Started by Marke July 13, 2017
Hi All,

I have a need to generate +100mV DC to drive a load which is capable of sourcing up to ~50mA but will typically see high impedance. Easily available I have a clean 24V source and 208VAC. My intent is to drop from 24V to ~1.8V using a buck converter then follow it up with a 1.0V precision shunt (ADR510 or other) followed by a 9:1 precision resistor divider. Buffer the 100mV output by a low noise single supply op-amp such as ltc1014. Although it looks like ltc1014 won't be able to source enough current so possibly followed with a BJT?

Voltage drift is more important than precision for this application and +/- 3mV should be good enough.
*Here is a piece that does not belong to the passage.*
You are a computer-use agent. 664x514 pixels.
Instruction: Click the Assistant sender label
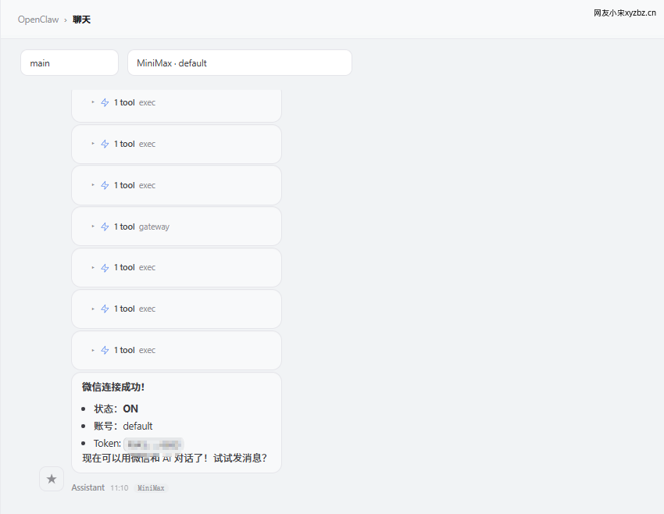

The environment the board will reside in is ~25C +/- 5deg. The output voltage must not drift above ~130mV to prevent causing issues in the test chamber. 
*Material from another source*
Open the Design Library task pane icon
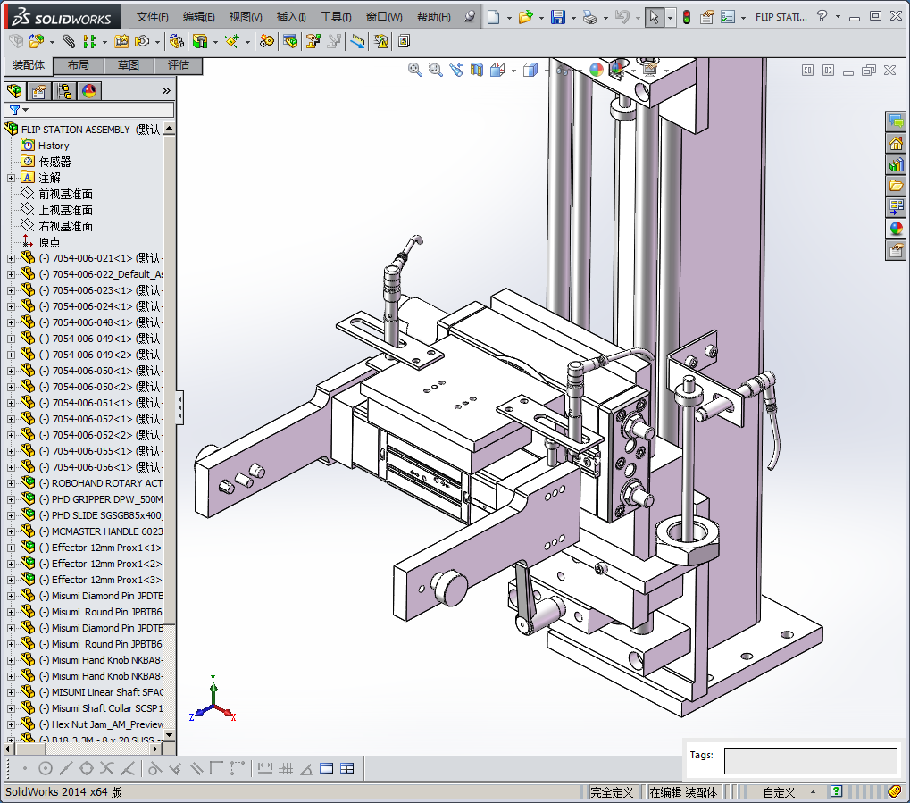This screenshot has height=803, width=910. coord(896,165)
The voltage across the load is buffered, low-pass filtered (2-pole active = 1kHz) and multiplied by 10x before being sampled. The low pass filter frequency is chosen to preserve rise times in the ~500uS range. 

I expect that the largest source of noise will not be from the shunt (70ppm/C), the resistor divider (25ppm/C), or the Op-Amp ~160uV but from the 5 foot run of cable to the test chamber and back and am interested in best practice shielding techniques to mitigate induced noise.  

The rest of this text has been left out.